About Us

Ann McKay, R.N.C., John McGonigle, M.D. and Mark Brody, M.D. have devoted themselves to homeopathy and related alternative medical treatments. In keeping with the spirit of homeopathy's founder Samuel Hahnemann M.D., we utilize treatments that emphasize safety and the restoration of the sick to health.

Thursday, November 19, 2009

Primary Neglect

Considerable media attention has been given in recent times to the dearth of primary care physicians in our country, by comparison with a relative oversupply of specialists. The plethora of high-priced specialists is just one factor among many that is given for our financially troubled health care system. In a recent New York Times article, one of the commentators, a medical student, revealed one of the obstacles to primary care from the perspective of the medical student. Trained in academic institutions, medical students' mentors are academicians who tend to place a premium on the highly unusual cases - so called "fascinomas" and have little interest in the quotidian tasks of the primary care physician -- runny noses, sore throats, and garden variety aches and pains. Primary care is accorded a low prestige value, whereas more arcane and specialized subject matter is accorded high prestige. Indeed, one of my colleagues, a pediatrician, reported that about 90% of his pediatric residency group went on to subspecialize and only about 10% went directly into primary care.

The fact that primary care does have a lot of paperwork, phone calls, and commonplace acute treatments alongside indolent, incurable chronic illness, all accomplished at a lower pay rate per hour does not help. Overall, the outlook for primary care does not seem very bright, even though health care reform is going to create the need for even more primary care physicians in the imminent future.
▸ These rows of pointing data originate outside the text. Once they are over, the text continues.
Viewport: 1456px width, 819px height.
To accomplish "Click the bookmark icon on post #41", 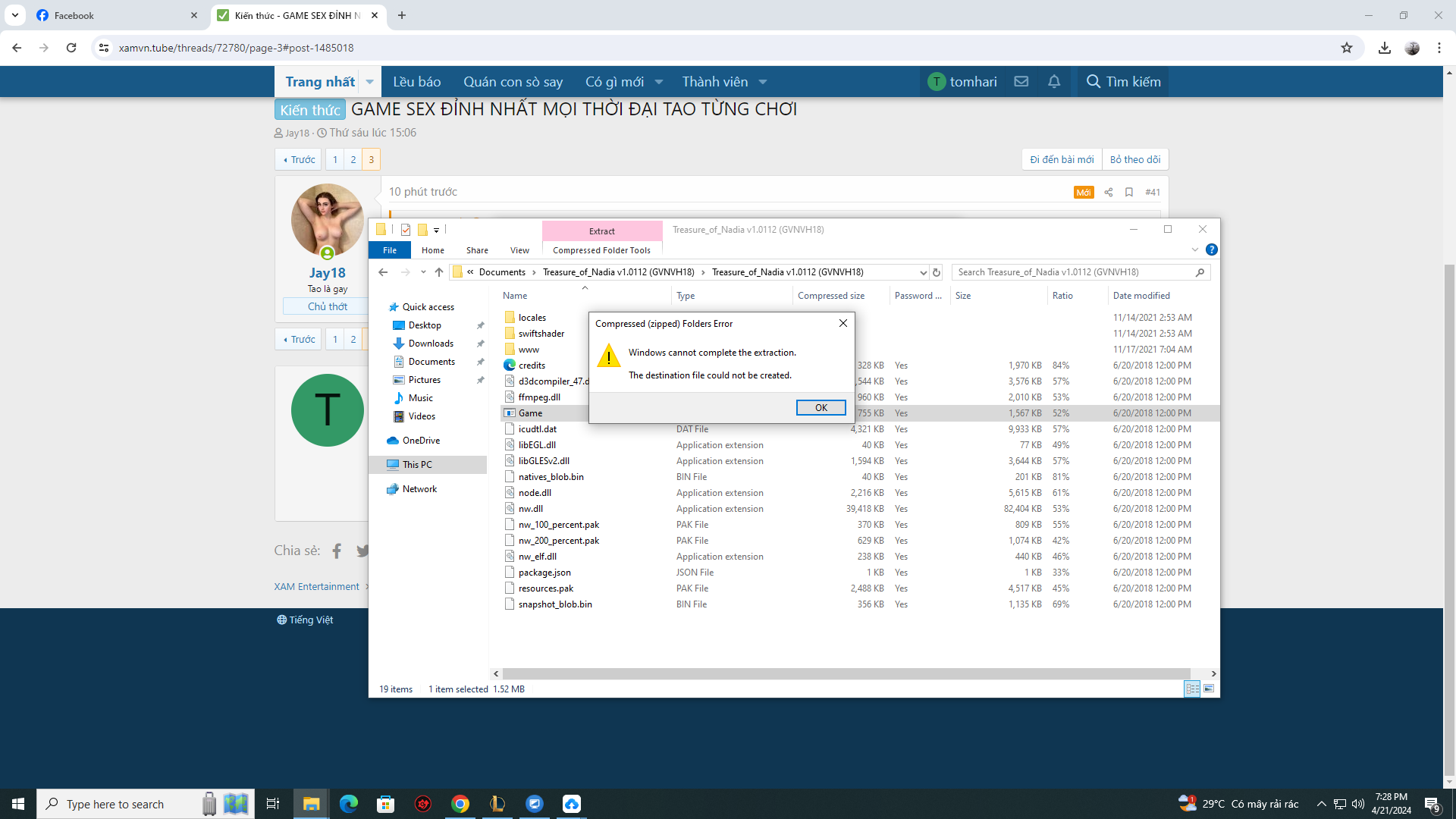I will [x=1129, y=193].
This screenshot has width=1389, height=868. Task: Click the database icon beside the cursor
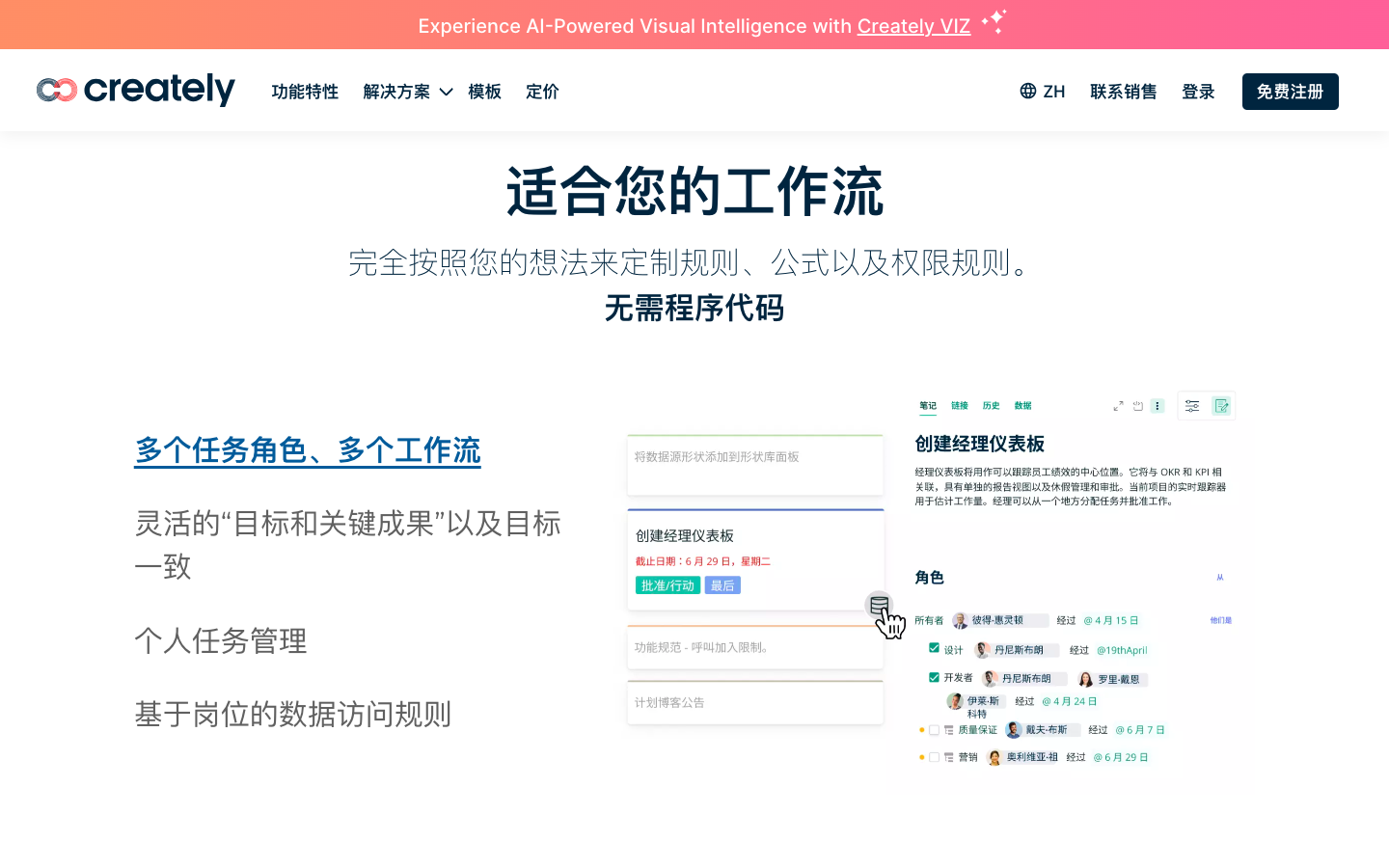pyautogui.click(x=880, y=606)
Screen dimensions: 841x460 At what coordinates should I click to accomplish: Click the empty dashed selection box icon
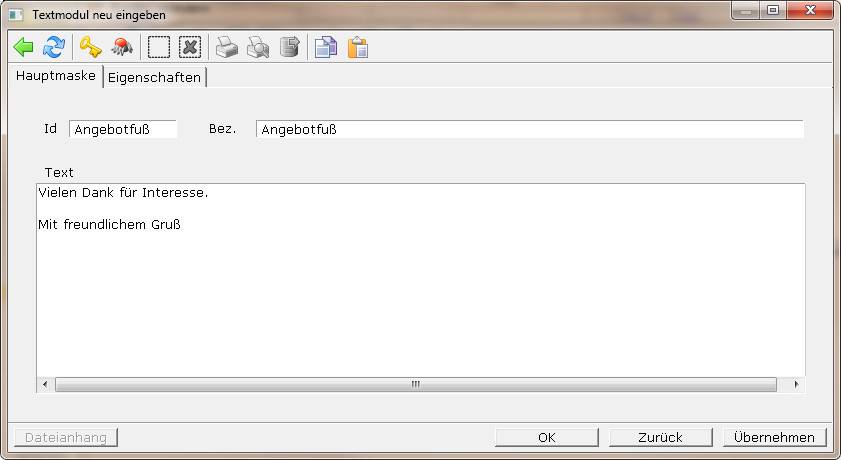[x=159, y=47]
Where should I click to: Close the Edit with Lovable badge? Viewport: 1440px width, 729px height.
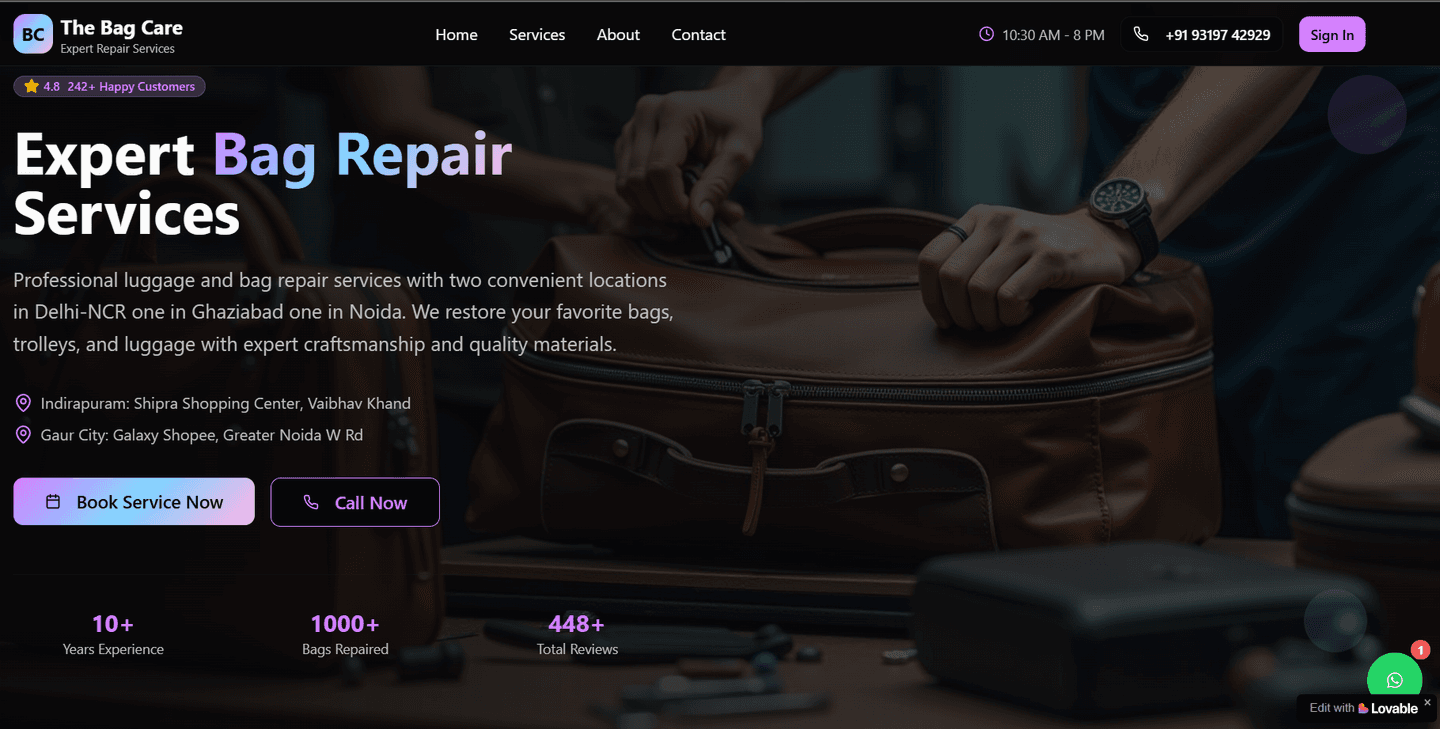(1427, 703)
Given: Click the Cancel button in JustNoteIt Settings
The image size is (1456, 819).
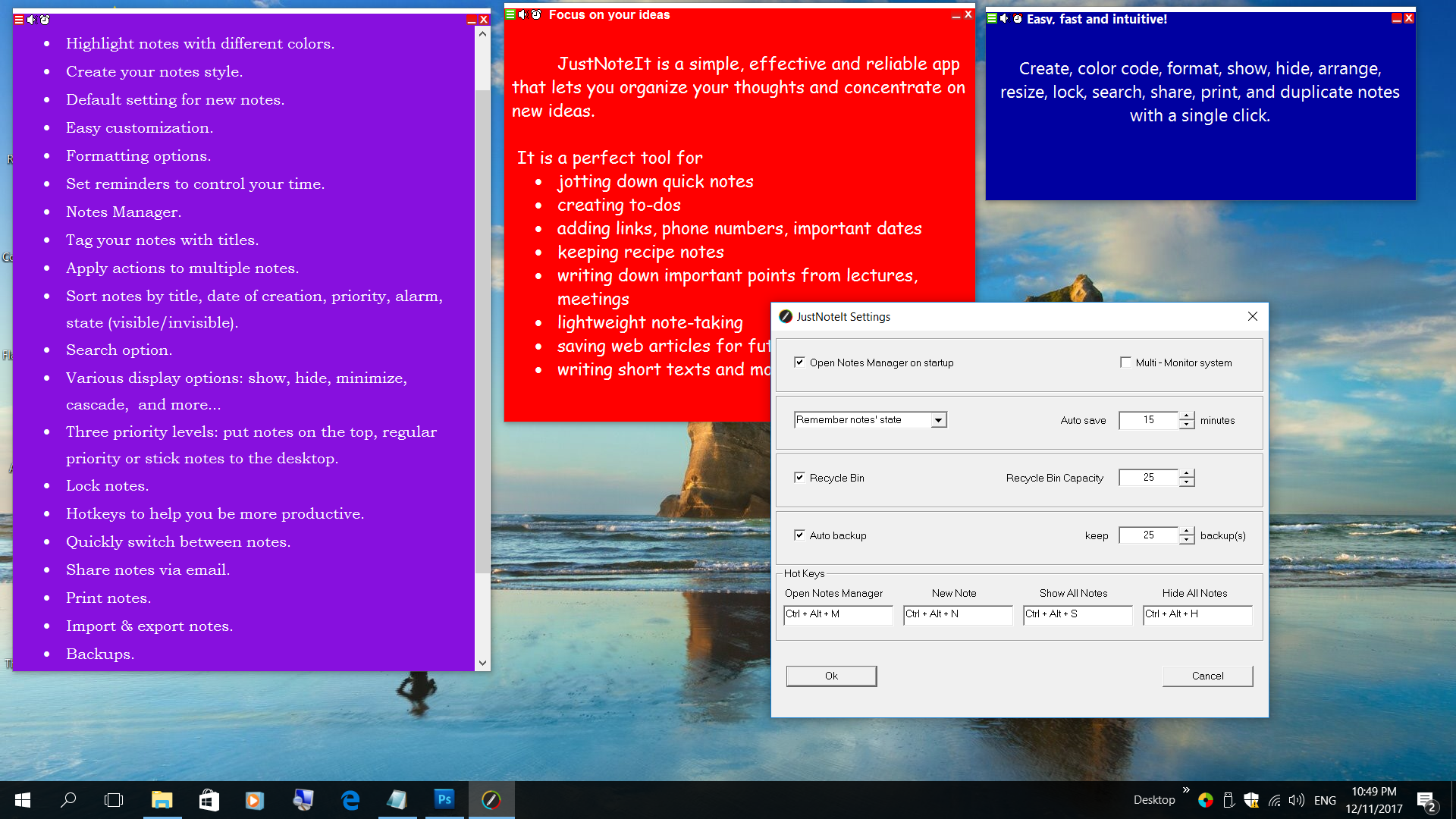Looking at the screenshot, I should point(1207,676).
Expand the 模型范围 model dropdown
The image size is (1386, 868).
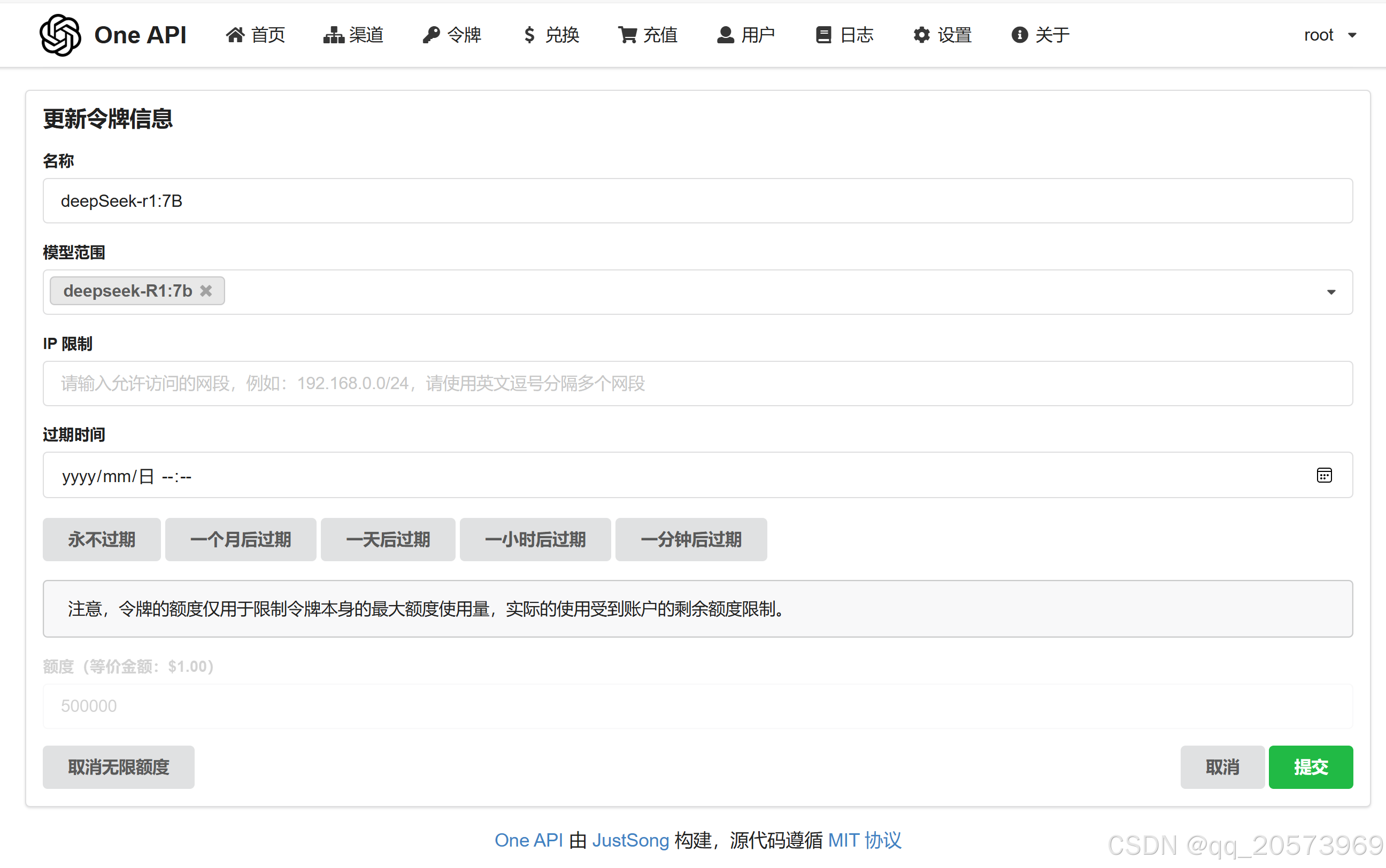pos(1331,292)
I was discussing this state of affairs with two of my colleagues, co-bloggers Dr. John McGonigle and Ann McKay, RN and we were addressing the fact that with homeopathy in your treatment armamentarium, primary care can actually be remarkably exciting and intellectually as well as morally satisfying. Even a case of athlete's foot, as I was saying to Dr. McGonigle, could be fascinating, if there were some unusual aspects to the case. I found myself wishing that more medical students could be awakened to the exciting possibilities that were available in primary care. Yet, on later reflection, I could see several serious obstacles to homeopathy being introduced into primary care or into the medical world in general.

Homeopaths tend to have trouble restraining their enthusiasm for their field, because we all find it immeasurably and unfailingly fascinating, but in our enthusiasm, we sometimes overestimate the receptivity of our audience. In fact, although it does not seem to daunt many of us, homeopaths are used to being responded to with blank stares as they wax lyrical about their beloved profession. But for all of its charm homeopathy has many weakness as a for-sale item to the medical establishment. Here are some of them:

1. It is hard to learn. It take a lot of time, money, and commitment to become even moderately competent. Many people are unwilling or unable to spend the time or money to pursue any goal, no matter how lofty, or how important to them. It's just too difficult.

2. It lacks face validity. Unfortunately, it takes a lot to overcome the bad reputation that the mudslingers have succeeded in establishing for homeopathy, and the fact that we deal with infinitesimal dosages makes us unpalatable to many and indigestible to most.

3. It requires a great deal of thinking. In these days where we are all trying to make a quick buck, taking a long time with your patients and exercising one's brainpower to the max is not a popular pastime, notwithstanding idealistic medical students' proclaimed desire for interesting work. In medical school, one learns a simple aphorism that epitomizes medicine's relationship to cogitation: "See one, do one, teach one." This self-congratulatory shibboleth might well be translated: "I'm so smart, I don't even need to think to be smarter than you, and I certainly will act as if I'm that smart, even if I'm not." With this kind of hauteur, who wants to struggle to find a simillimum?

4. Many medically oriented professionals are science-oriented in their professional ethos and attitude. Homeopathy, for all of it's empiricism, is better suited to those who are willing to think less geometrically and linearly. Homeopaths need to embrace poetic approaches to understanding reality, and must be able to appreciate and value communicated rather than numerical understandings of human suffering. This weltanschauung simply is a poor match for the average biochem major who wants to pursue the highest heights the techno-medical world has to offer.

I continue to try to promulgate homeopathy, because it is such a wonderful gift to the world, but I can't help wondering about the folly of my efforts from time to time. It simply is too hard to let such a precious gem go unappreciated, I suppose.